Further south at the junction with North Field Lane is Higher House. The original farmhouse of three bays was built in the early to mid 18th century with a thatched roof. (fn. 58) Shortly afterwards the house was extended to the rear by a two-bayed wing at right angles, to form an asymmetrical T, and a bay was added north of the main front. (fn. 59) The original casement windows survive on the first floor, the ground floor ones having been replaced by 19th-century sashes. High Street farmhouse, set back at the far south end of the village, was built for the steward of Lord Roundway's estate before 1827. It is square and Tudor Gothic in style with a hipped and gabled slate roof. (fn. 60) The mullioned windows contain cast-iron casements. Barberry, a much altered house likely to date from the early 17th century lies opposite High Street farmhouse on the eastern side. (fn. 61) After 1827, the northern gable wall was demolished and two bays were added. (fn. 62) The rebuilt gable follows c. 55 degree angle created by the property's boundary and the intersection of the curve of High Street. Between Barberry to the south and the old school house to the north 20th-century infilling includes two detached and two pairs of semi-detached houses, built between the Second World War and 1974 of Keinton stone and mimicking the local vernacular style. (fn. 63)

Lydford Fair Place Adjacent to the Lord's pound is West Lydford's oldest house, Fair View, a house with a cross-passage plan, originally of one and a half storeys and from the evidence of the framed ceiling beams built in the late 16th century; it then would have comprised a hall, cross-passage and kitchen. (fn. 64) The fireplace and northern stack appear to have been added in the late 17th century. (fn. 65) On both gable ends the scar of a lower and more steeply pitched roof line shows that walls have been raised to form a full second storey and that the house was once thatched.

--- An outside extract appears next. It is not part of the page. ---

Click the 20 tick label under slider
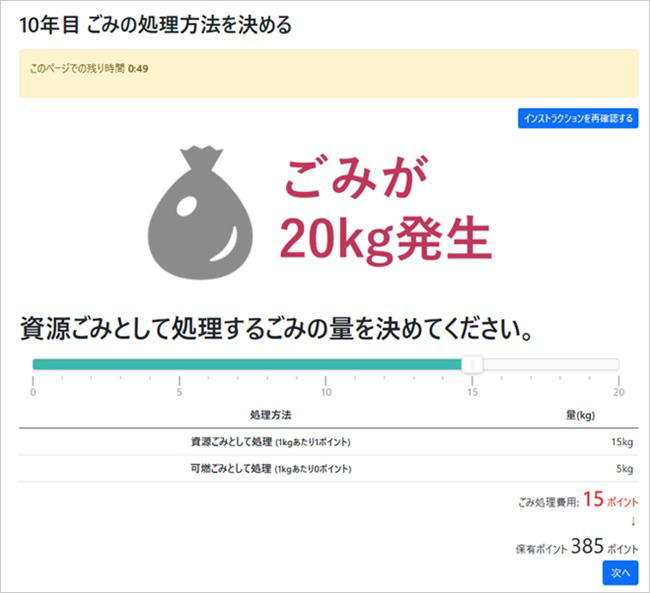Image resolution: width=650 pixels, height=593 pixels. [x=618, y=392]
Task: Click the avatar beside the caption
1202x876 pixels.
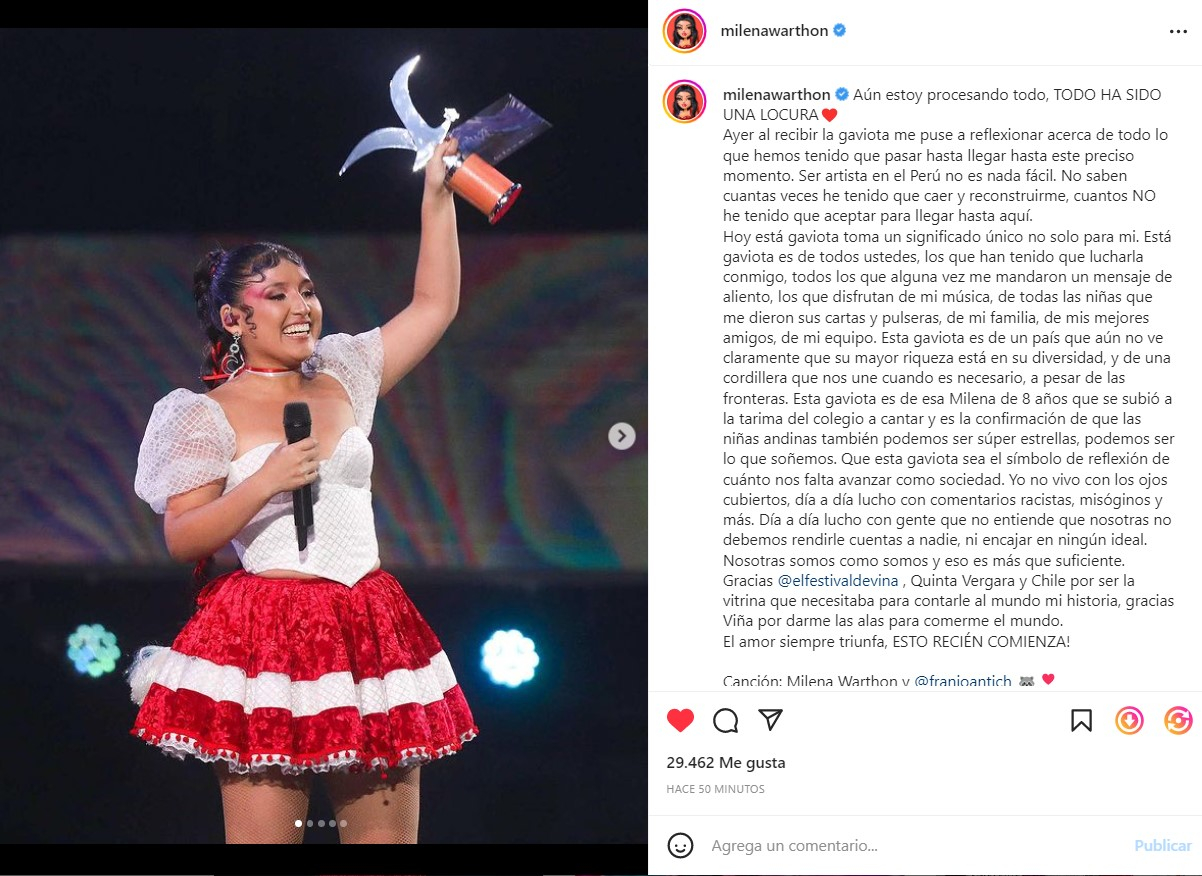Action: tap(685, 101)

The changes to the roof and the height of the first-floor windows and the refenestration of the house date from the 19th century.

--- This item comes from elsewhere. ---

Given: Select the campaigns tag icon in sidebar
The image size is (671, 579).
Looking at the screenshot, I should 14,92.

69. A 19th-century medieval-style barn at Bridge farm, West Lydford, no longer a working farm and with much of its farmyard converted to residential use.

Further north along the western edge of the Fair Place, Hill House and Sunny View are farmhouses probably of the late 17th century. In 1827 they were simple rectangular buildings of similar size; the original two bay crosspassage plan is clearly discernable at Sunny View. (fn. 66) By 1886 both houses had been extended, Hill House by one bay and Sunny View by one at each end. (fn. 67) By 1930, Sunny View's northern extension had been removed and its footprint repeated by a single storeyed extension erected by 1974. (fn. 68) The house was probably rendered then, and a west wing had been added at right angles to Hill House. Fosse farmhouse was built in 1968 on the site of a modest, probably 17th-century house, which stood there by 1827. (fn. 69) It had been substantially extended by 1886 and a large complex of agricultural buildings was added to the north before 1974. (fn. 70)

North of Fosse farm a row of three cottages, called Westwood Villas, originated as a single building subdivided after 1827 when the roof was raised and dormer windows and brick stacks were inserted. The name suggests the cottages provided accommodation for agricultural labourers of Westwood farm, a farmstead south of Fosse farm for which an L-plan range of agricultural buildings had been constructed round the farmyard by 1886. (fn. 71)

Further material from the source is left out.